Explain the approach of Situation Ethics to moral decision making. 
Situation Ethics is a teleological approach to decision making, meaning that it is concerned with the ethical implications of the end result of an action as opposed to the fundamental correctness of the action itself. In 1962 an American Protestant Christian Theologian called Professor Joseph Fletcher wrote a book called ‘Situation Ethics’. Traditionally Christianity had been dominated by Natural Law thinking and in particular the view that certain actions were absolutely and always right or wrong, and Situation Ethics arose out of that background. Situationists claim that Jesus came to do away with a legalistic approach to religion. Situation Ethics is the name Fletcher gave to his system of moral thinking. Fletcher argued that it was pointless to try to look for moral laws which would cover every situation you could think of in life - life was far too complicated for that.

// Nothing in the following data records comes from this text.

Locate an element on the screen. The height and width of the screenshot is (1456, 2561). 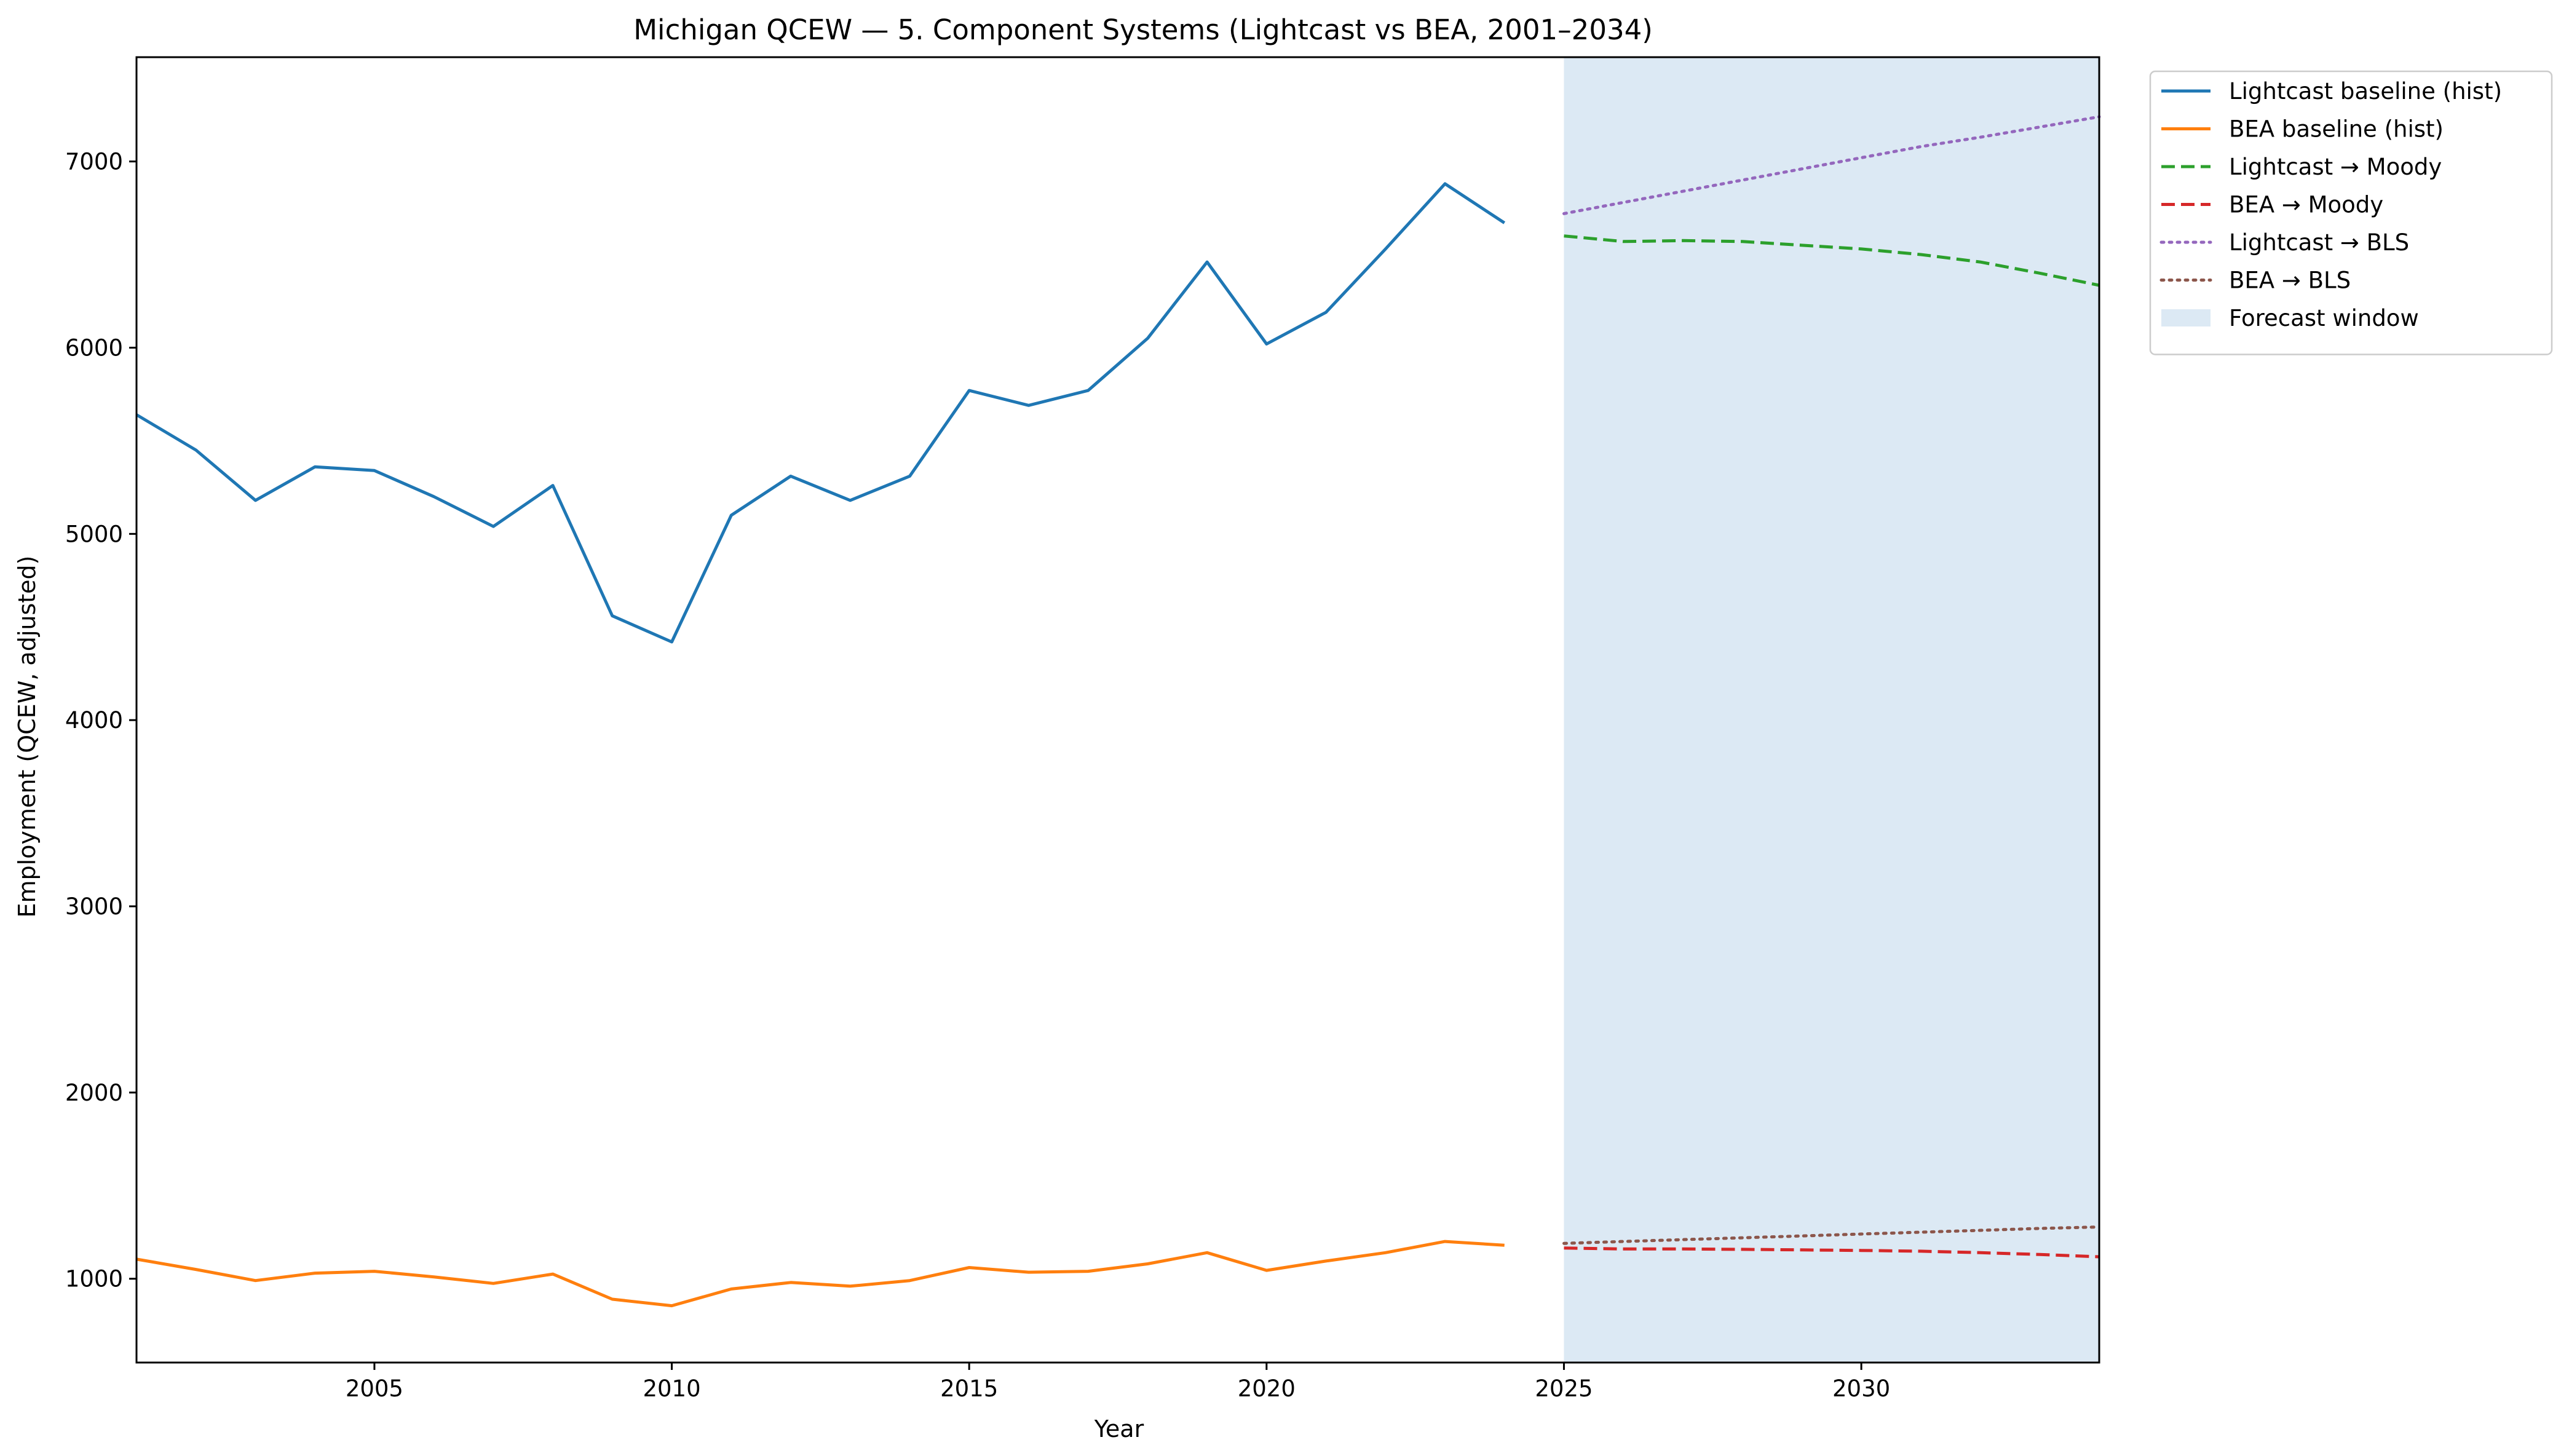
y-tick-label: 7000 is located at coordinates (94, 162).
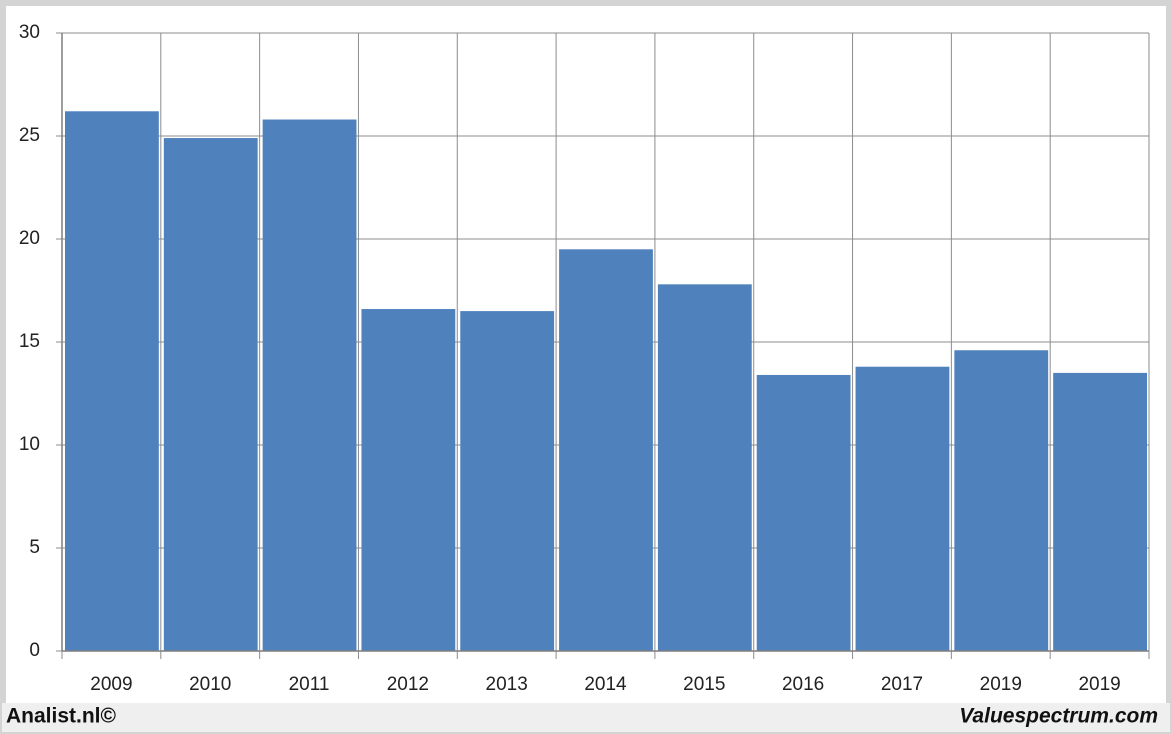  What do you see at coordinates (902, 684) in the screenshot?
I see `x-tick-label: 2017` at bounding box center [902, 684].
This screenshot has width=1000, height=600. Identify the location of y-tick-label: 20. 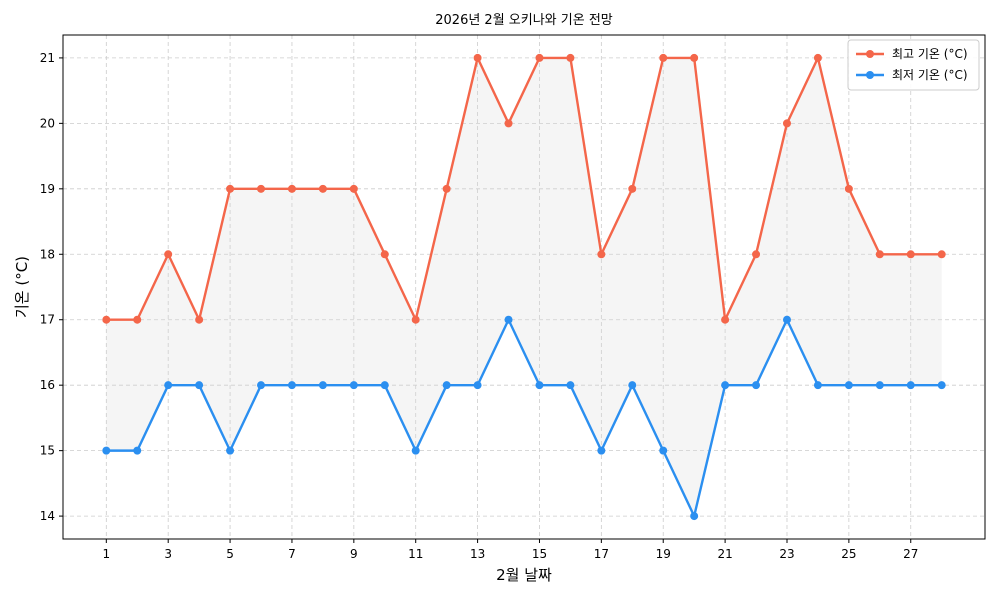
(48, 123).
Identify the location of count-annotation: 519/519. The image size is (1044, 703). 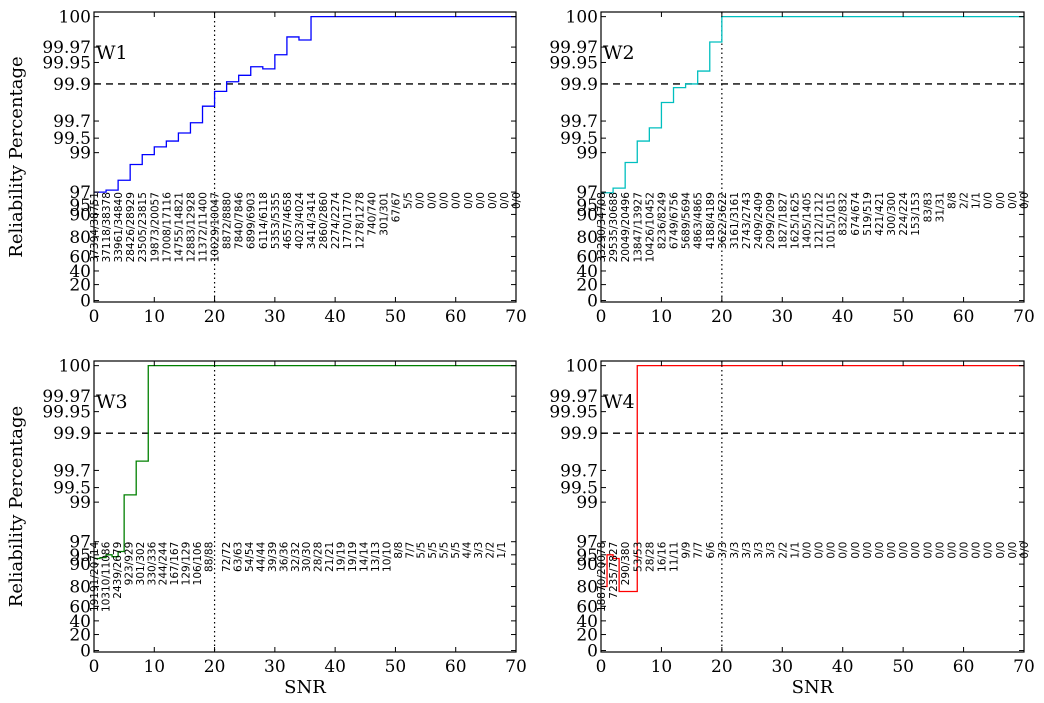
(868, 214).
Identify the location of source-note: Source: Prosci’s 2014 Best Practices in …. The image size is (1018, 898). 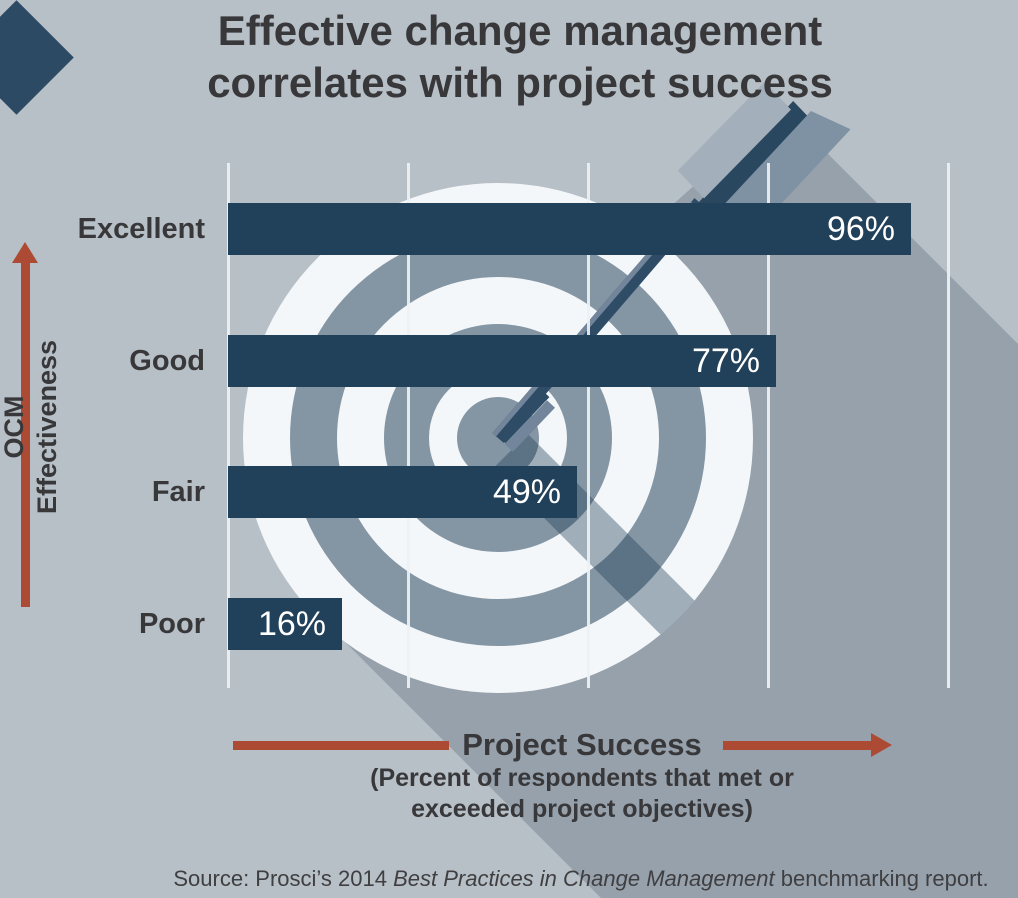
(550, 879).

The only absolute rule is that of love. It is not literally a ‘rule’ but an attitude or motive to help inform our moral choices. In any situation, a person must ask themselves what does love require them to do. A person must always do the most loving thing. Agape is a term used for the principle that applies love to every situation – morality based on love. In this context, according to Thompson, love means, “Love in the sense that it is used here, involves the rational as well as the emotional. It is recognition of the value of the love object in and for itself.” Situation Ethics has often been linked to existentialism, a philosophy that emphasises individual existence, freedom and choice. It is the view that humans define their own meaning in life, and try to make rational decisions despite existing in an irrational universe.